How does one internalize advice that is an enumerated collection of pithy platitudes?
Consider the following list of phrases typically found in self-help books and blog posts:
- Be fearless. Rid yourself of your anxieties.
- Be more spontaneous.
- Motivate yourself (spend 5 minutes here, then revert to your previous apathetic self 10 minutes after roaring "This is Spartaaaa!!!")
- Observe everything. Observe body language, observe motives, observe environmental cues.
- Be curious
And so on. One generally reads such lists, nods in approval, vows to do all of the above, then unwittingly goes back to exactly the way they were before they stumbled upon said lists. The reader's old self gradually returns to reclaim its psychological territory, even though the reader (sometimes desperately) wants to be more motivated, curious, etc.

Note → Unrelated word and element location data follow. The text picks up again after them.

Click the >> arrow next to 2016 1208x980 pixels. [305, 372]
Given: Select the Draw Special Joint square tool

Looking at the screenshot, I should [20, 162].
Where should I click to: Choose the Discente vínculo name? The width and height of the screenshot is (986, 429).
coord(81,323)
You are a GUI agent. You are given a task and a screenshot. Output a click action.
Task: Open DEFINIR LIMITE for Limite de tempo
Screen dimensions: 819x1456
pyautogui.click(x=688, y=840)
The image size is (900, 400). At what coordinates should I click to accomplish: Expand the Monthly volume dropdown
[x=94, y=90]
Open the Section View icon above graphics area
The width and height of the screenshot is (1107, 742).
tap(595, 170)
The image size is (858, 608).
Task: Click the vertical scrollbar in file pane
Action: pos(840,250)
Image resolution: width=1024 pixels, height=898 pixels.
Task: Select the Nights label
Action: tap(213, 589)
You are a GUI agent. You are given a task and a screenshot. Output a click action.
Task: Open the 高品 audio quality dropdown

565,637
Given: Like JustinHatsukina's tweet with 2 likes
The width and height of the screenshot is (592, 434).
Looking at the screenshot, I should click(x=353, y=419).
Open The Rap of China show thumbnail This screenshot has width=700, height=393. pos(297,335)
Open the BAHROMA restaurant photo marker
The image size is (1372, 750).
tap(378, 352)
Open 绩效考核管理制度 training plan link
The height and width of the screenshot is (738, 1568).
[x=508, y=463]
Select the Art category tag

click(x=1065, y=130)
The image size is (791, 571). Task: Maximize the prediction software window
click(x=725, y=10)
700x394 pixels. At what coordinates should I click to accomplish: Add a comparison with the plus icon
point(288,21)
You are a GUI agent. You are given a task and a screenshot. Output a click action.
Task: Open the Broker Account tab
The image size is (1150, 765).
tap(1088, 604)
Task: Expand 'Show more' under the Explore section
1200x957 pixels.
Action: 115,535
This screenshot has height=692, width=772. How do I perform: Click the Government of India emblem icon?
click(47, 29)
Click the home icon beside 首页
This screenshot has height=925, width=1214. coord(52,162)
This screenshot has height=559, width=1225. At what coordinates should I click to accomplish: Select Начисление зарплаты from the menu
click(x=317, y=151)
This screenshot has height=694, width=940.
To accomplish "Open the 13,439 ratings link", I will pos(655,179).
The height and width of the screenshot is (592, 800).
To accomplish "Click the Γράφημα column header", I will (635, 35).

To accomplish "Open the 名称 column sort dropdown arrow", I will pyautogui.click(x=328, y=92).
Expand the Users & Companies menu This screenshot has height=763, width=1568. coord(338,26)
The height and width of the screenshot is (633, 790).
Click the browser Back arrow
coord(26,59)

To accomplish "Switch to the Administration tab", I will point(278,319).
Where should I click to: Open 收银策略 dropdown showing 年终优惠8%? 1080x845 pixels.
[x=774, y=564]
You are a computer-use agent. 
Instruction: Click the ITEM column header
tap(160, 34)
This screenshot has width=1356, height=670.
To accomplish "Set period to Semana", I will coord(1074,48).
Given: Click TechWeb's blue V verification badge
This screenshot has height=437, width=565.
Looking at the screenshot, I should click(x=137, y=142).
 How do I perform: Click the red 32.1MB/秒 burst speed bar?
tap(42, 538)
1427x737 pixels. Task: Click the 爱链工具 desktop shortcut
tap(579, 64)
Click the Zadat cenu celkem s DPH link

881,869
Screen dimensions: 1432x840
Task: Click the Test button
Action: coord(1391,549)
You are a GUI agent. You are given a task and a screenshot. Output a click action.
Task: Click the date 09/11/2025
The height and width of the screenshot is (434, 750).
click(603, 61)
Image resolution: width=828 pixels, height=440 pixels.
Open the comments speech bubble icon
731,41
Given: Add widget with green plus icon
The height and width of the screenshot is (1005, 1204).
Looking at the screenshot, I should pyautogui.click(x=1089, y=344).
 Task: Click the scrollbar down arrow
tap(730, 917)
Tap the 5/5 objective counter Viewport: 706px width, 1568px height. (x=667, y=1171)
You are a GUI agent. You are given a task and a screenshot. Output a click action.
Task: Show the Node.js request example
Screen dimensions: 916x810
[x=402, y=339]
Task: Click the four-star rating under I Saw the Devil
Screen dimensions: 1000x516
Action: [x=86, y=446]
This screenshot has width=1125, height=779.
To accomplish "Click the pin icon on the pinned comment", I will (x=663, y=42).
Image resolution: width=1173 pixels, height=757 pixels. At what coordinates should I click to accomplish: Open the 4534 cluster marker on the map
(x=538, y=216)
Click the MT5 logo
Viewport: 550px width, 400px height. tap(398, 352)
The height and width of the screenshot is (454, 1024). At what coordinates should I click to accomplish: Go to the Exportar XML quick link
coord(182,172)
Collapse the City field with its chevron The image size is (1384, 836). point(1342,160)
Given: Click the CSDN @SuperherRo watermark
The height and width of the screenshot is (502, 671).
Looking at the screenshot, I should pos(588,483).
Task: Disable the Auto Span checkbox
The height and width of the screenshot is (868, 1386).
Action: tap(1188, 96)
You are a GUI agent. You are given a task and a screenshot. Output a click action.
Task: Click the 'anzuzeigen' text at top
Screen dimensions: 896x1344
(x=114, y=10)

Reading alone doesn't change one's behavioural patterns. It must be paired with something else. But what? Why is it so difficult to internalize quotes of wisdom (e.g. "be the change you want to see in the world")? Does one also need to be vigilant in intercepting undesirable thoughts and behaviour as they happen subconsciously? If I lose my cool in traffic, observe that I'm getting flustered, and think back to what I read a few days ago, have I truly become a naturally calm person or have I merely imposed a normative structure on my prior self?
Succinctly, how does one derive the most out of lists?